The missing comes and goes. Sometimes I remember him with smiles and ease; I laugh when I think of him. Some days I accept quite naturally that he is not here any more. That is life, that is how it goes. And then, usually out of the blue, there are moments of absolutely streaming fury and grief, a feeling of utter unnaturalness, as if the fact that he died ripped some ghastly tear in the space time continuum and spun the universe off its axis.

The violence of this feeling takes me by surprise. It comes up right from the gut. It is elemental and overwhelming. The only thing to do is to let it have its course. I shout and cry a bit, and then it’s all out, and I can move on.

Today, after the swamping tears, I feel lighter and more human. I move through the drear weather with a feeling of being present in the world.

The missing is strange because sometimes I don’t know I am doing it. I suppose one misses the dear departed always, really. The trick is to fold the lack into one’s daily life, to find a good place for it. Because I like reasons for things, and places for things, I think I should almost schedule a moment of missing into each week, so that it does not build up and whack me round the head. There should be a moment at four in the afternoon when I stop the clocks.

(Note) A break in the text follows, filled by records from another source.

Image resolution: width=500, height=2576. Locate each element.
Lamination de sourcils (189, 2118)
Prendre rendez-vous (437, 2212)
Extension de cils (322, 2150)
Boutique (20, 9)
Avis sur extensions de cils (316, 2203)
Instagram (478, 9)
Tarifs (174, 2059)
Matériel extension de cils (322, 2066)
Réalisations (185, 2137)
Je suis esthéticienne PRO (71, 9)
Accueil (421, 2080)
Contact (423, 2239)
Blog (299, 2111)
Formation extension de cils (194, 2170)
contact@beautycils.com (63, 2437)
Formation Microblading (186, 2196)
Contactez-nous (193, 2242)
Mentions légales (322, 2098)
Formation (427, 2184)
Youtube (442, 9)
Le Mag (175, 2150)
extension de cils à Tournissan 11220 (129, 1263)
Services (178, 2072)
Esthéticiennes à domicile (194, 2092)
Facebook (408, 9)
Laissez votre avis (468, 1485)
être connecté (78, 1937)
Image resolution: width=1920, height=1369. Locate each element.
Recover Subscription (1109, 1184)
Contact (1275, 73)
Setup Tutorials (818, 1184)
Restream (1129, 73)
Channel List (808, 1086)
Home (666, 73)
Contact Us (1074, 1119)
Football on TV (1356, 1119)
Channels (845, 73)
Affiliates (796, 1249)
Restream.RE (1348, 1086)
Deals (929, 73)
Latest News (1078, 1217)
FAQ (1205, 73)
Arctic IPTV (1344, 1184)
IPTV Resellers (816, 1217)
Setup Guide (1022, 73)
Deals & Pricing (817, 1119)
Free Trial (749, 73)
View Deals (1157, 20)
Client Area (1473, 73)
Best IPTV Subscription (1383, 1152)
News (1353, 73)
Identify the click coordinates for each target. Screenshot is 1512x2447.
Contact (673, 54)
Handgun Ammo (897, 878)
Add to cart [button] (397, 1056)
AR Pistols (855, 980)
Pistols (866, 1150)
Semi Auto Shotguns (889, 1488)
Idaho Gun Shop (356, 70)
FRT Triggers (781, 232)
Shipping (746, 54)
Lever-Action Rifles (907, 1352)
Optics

This is absurd, of course. There is no order to it. He was a lovely, flawed, funny, brave man, and he lit up every room he entered, and a light has gone out. Of course I miss him. He was my dad.

2. The thing, conversely, that is making me laugh the most this week is that the Etonians have gone viral. Some funny schoolboys have made a video in the Gangnam manner (I am far too great-auntish to know what this is), taking the piss out of themselves. The Lovely Stepfather is sometimes concerned about toff-bashing; I think he finds it rude and intellectually lazy. I could tell him this morning that the toffs were fighting back, through the medium of dance. He looked slightly surprised.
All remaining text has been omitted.